ACTION ITEM
Identify and copy all lines of the material where the string "dimensions" is found.

-=-=-=-=-

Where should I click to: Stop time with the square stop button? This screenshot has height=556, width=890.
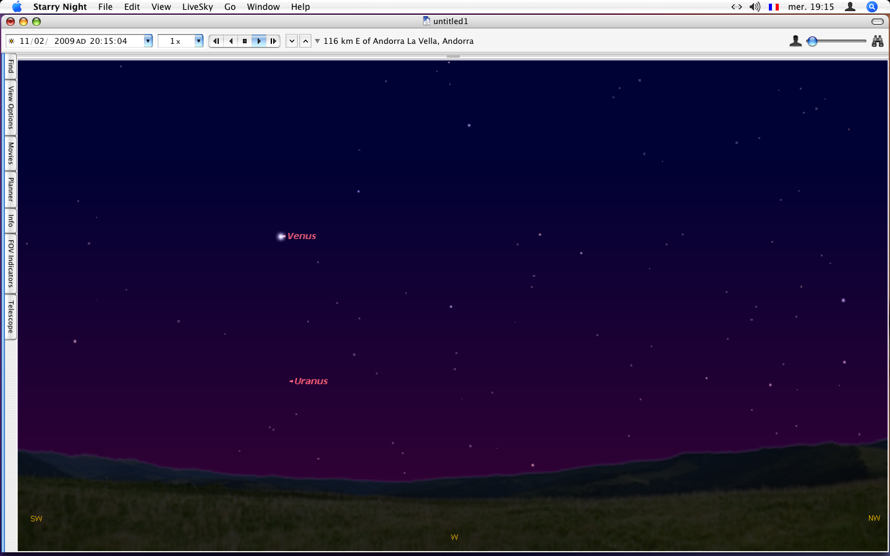(245, 41)
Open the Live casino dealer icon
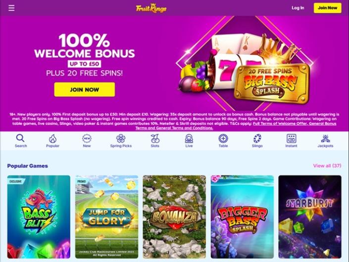 (189, 138)
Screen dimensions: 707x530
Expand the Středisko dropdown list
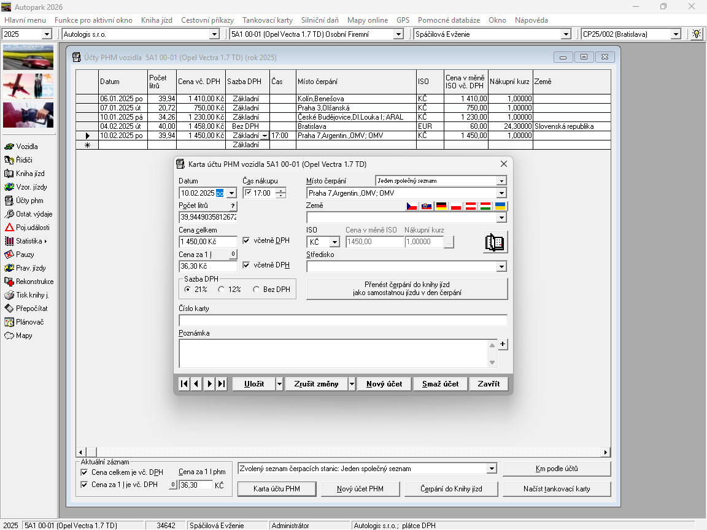(501, 267)
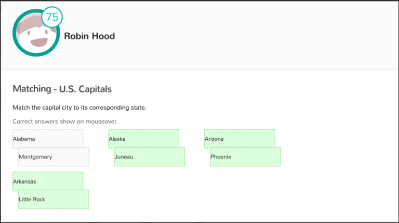The width and height of the screenshot is (399, 223).
Task: Click the Alaska state box
Action: click(x=144, y=139)
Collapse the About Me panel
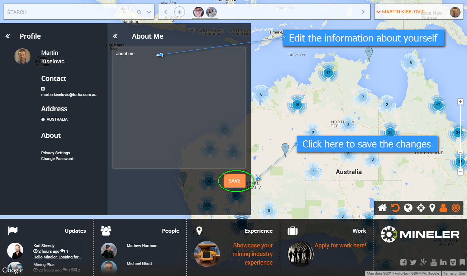467x276 pixels. (x=115, y=36)
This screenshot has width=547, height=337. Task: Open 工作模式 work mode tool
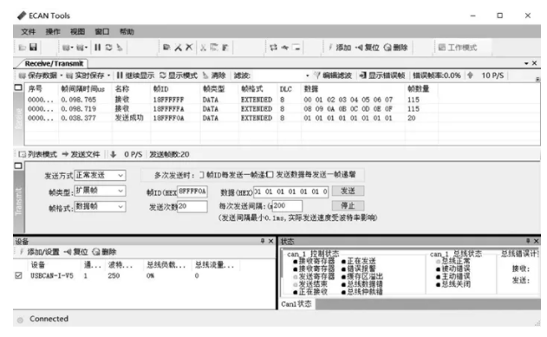tap(458, 48)
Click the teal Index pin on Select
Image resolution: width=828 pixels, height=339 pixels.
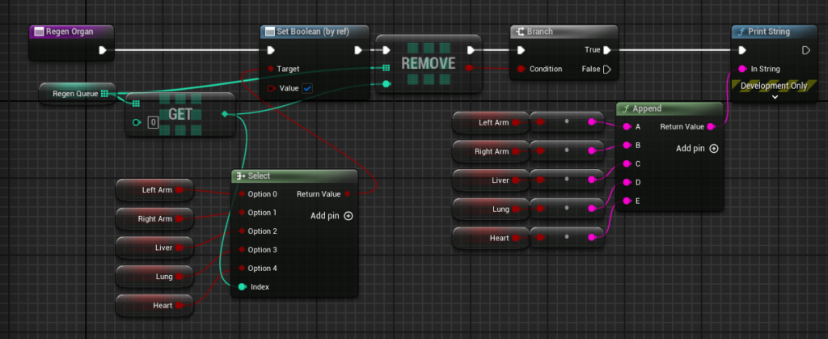click(241, 286)
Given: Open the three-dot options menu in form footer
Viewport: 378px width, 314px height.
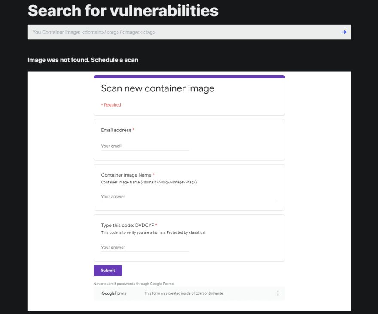Looking at the screenshot, I should (278, 293).
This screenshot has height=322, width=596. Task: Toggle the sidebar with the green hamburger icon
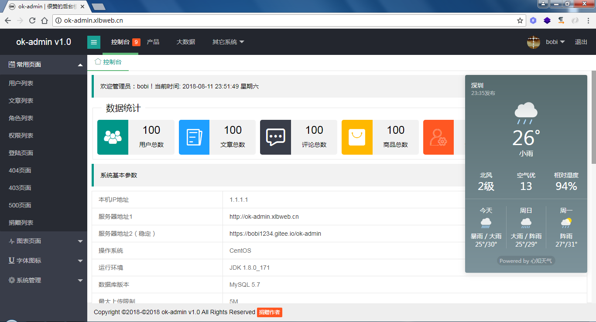point(94,42)
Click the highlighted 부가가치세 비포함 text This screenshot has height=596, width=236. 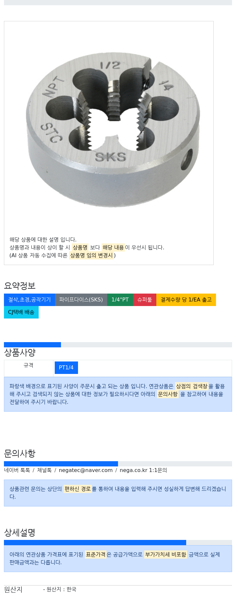coord(166,554)
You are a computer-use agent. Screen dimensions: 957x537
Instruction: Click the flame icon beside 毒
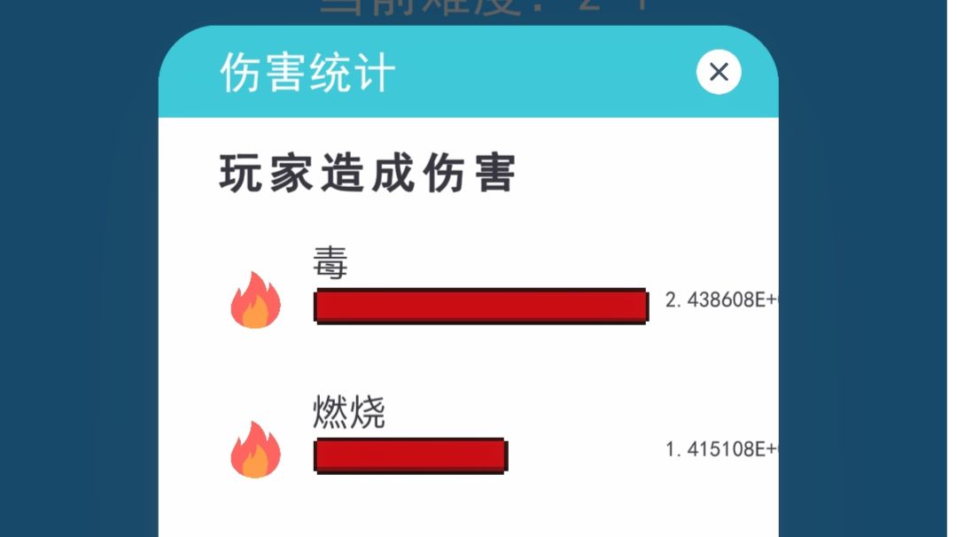pyautogui.click(x=256, y=300)
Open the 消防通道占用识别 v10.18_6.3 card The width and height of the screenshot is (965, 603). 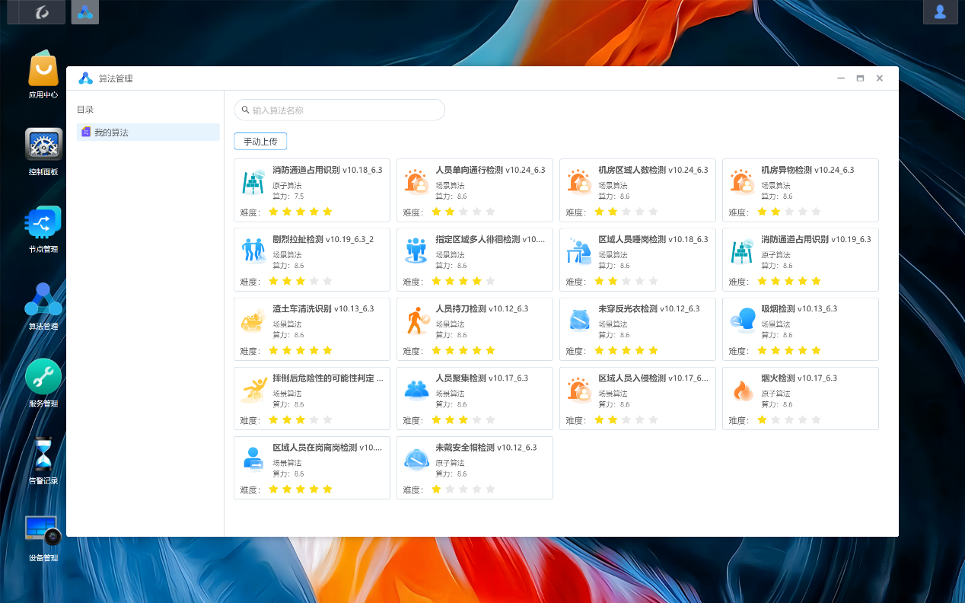[x=311, y=190]
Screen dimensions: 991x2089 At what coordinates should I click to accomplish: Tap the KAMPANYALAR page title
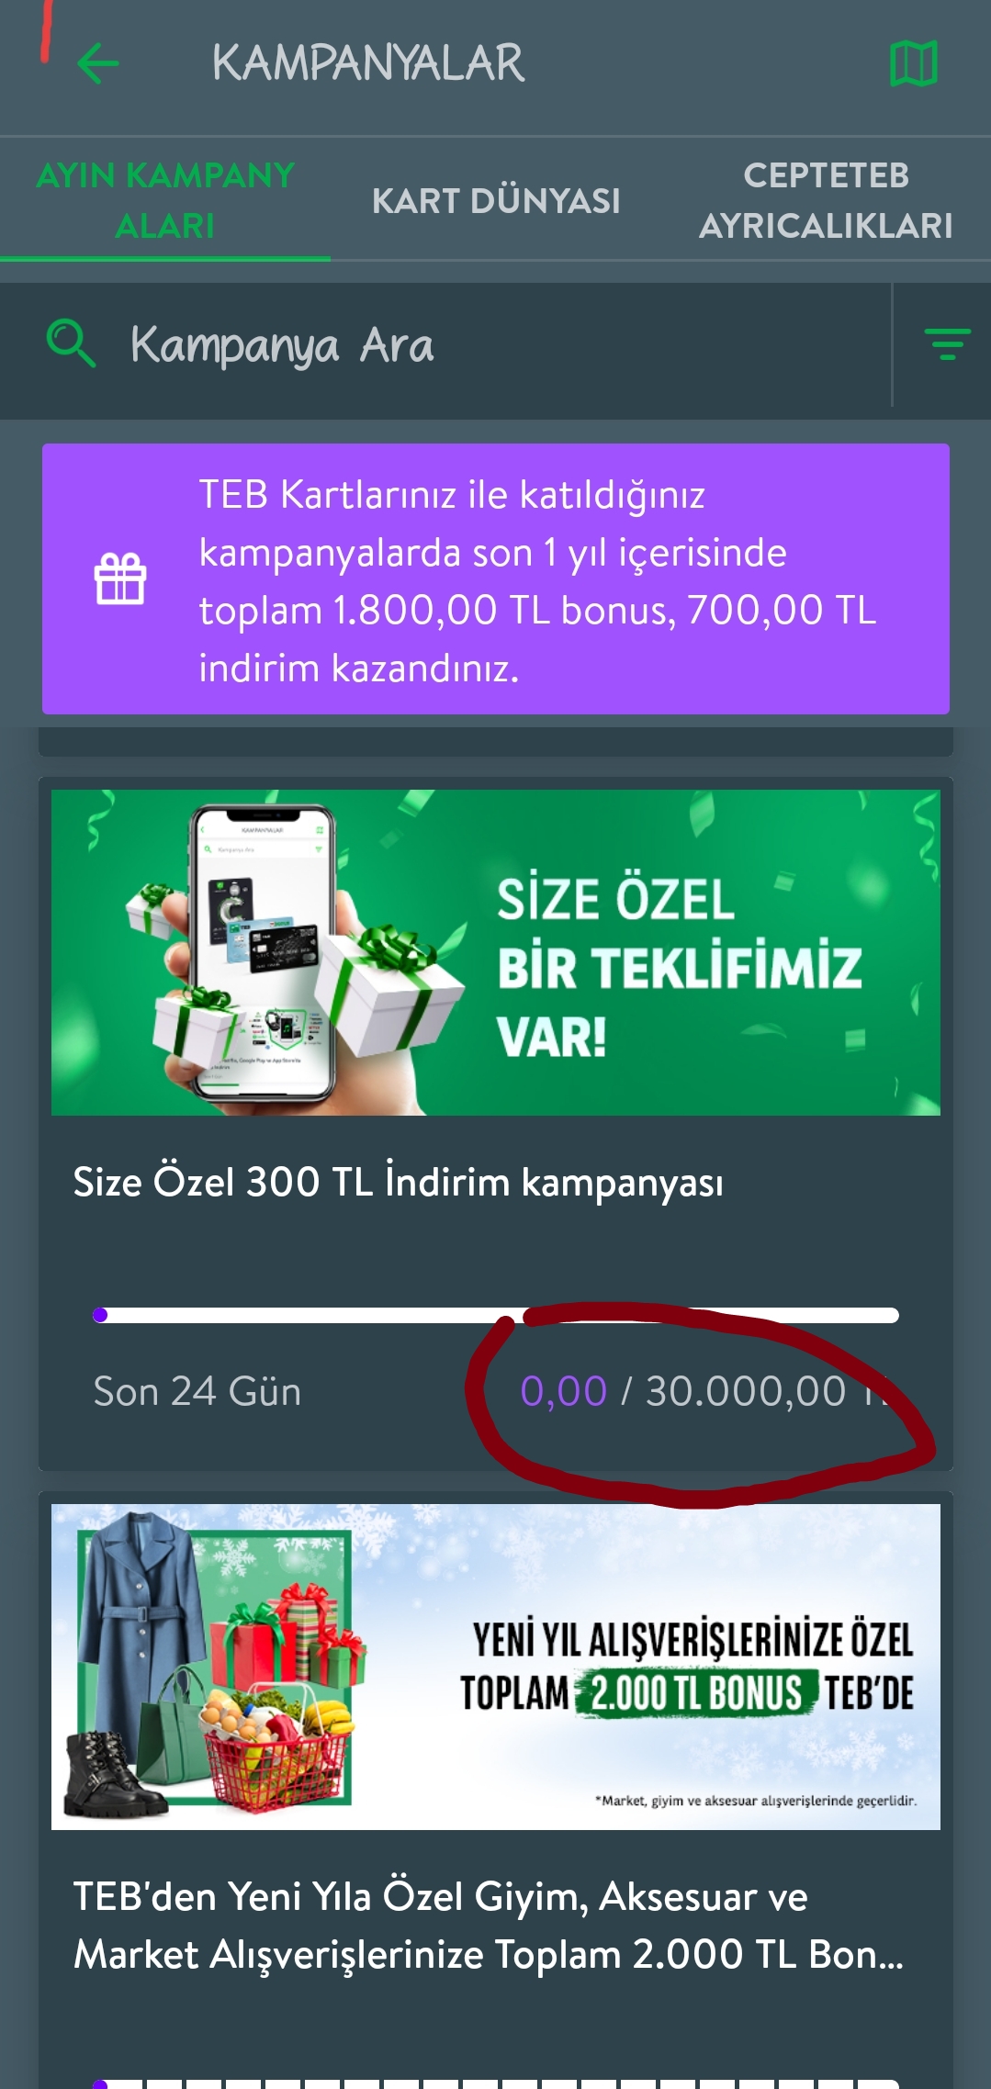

-=-=-=-=-

SOLUTION TO THE PROBLEM
Screen dimensions: 707x530
You are a computer-use agent. Screen dimensions: 957x537
Screen dimensions: 991x2089 At what coordinates should I click to accomplish: Tap the KAMPANYALAR page title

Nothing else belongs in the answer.